Although hypothesised to improve drainage efficacy, our study does not demonstrate a clear advantage of percutaneous flushing of pancreatic necrotic collections. Prior studies have often not reported on flushing [25] or systematically compared different flushing regimens. In studies where flushing was reported, the regimen was often thrice daily [21, 27, 29, 30, 31], the predominant frequency also reported in our cohort. When recorded, flushing volumes ranged from 10 ml [21] to 50 ml [29], a variation also observed in our cohort. As in our cohort, saline appeared to be the most commonly used fluid [21, 27, 29, 30], although different forms of antimicrobial fluids have been tested, such as hydrogen peroxide [32], streptokinase [33] or iodine [34]. Antibiotics and antiseptics were used in 25% of cases in our cohort, yet the substances were not specified in more detail. We did not observe any benefit from flushing with antibiotics or antiseptic fluids compared with flushing with saline. Given the concerns over antibiotic multi‐resistance and higher costs for antibiotic or antiseptic fluids, we conclude that flushing with saline is sufficient for effective management.

The optimal lumen size of percutaneous catheters remains controversial. Large‐bore catheters have traditionally been considered superior for drainage [12]. However, other studies, including a meta‐analysis, did not demonstrate a clear advantage of large‐bore catheter lumens [35]. Large‐bore catheters offer the possibility of performing endoscopy within the catheter, yet they are associated with a higher risk of fistulation [9], thereby also increasing morbidity and length of hospitalisation. In our cohort, catheter size was not correlated with either length of hospital stay or mortality. While it would have been clinically valuable to assess the impact of drain upsizing on patient outcomes, this study did not capture longitudinal data on drain size changes throughout the treatment period.

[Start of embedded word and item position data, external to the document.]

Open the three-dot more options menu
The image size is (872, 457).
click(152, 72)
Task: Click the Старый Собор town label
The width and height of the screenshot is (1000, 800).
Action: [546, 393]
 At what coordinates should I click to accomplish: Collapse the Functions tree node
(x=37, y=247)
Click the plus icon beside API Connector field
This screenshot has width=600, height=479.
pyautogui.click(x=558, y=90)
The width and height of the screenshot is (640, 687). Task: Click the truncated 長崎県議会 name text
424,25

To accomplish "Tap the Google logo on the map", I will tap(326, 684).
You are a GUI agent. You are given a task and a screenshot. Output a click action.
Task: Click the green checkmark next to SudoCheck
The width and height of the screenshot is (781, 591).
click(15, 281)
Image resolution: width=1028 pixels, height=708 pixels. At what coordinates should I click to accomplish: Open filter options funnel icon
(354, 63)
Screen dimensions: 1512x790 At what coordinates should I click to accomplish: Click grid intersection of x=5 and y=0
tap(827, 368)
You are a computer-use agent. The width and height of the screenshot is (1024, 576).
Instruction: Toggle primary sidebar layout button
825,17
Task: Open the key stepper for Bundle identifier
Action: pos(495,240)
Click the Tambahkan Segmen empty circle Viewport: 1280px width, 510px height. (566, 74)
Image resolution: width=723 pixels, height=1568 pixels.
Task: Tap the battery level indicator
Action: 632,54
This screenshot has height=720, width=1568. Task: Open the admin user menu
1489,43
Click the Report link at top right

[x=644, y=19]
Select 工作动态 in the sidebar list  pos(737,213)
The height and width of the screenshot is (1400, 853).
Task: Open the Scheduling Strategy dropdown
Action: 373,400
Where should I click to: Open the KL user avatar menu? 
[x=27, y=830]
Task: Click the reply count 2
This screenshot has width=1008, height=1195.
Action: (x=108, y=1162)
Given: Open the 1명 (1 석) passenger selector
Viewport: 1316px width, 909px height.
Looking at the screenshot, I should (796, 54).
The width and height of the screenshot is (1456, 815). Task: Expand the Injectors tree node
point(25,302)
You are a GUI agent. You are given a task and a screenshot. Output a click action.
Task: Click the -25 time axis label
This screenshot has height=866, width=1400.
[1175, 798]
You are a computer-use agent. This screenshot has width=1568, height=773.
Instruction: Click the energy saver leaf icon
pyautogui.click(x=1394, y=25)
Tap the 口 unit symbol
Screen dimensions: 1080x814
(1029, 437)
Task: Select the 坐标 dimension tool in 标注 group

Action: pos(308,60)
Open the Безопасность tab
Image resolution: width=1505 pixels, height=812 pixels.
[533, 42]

Within our cohort, we identified a subgroup that was also treated with additional internal drains, thereby receiving so‐called dual‐modality drainage (DMD). This subgroup of patients exhibited a significantly lower mortality than exclusively percutaneously drained patients. However, given the retrospective design, this finding demonstrates an association rather than establishing causality. However, low mortality and favourable outcomes for patients receiving dual‐modality treatment compared with percutaneous drains have been reported before [31, 36]. This finding also aligns with current data supporting a minimally invasive step‐up approach for necrotising pancreatitis [7] and evidence suggesting that endoscopic drainage may be preferred when technically feasible [8, 9]. It is arguable that the benefit arises from the establishment of a flushing circuit, establishing a form of debridement [31, 36]. At the same time, flushing in DMD patients was associated with a longer length of hospitalisation. This may represent a selection bias arising from unmeasured confounding factors, with flushing being reserved for patients with more complex clinical presentations or inadequate initial drainage response.

4.1. Strength and Limitations

Key strengths of this study include its multicentric design and the relatively large sample size achieved for necrotising pancreatitis, which strengthens the validity of our subgroup analyses in this complex clinical condition. The robust cohort size is particularly notable given the relative rarity of this pathology, providing sufficient power to detect meaningful differences in practice patterns and outcomes across participating centres.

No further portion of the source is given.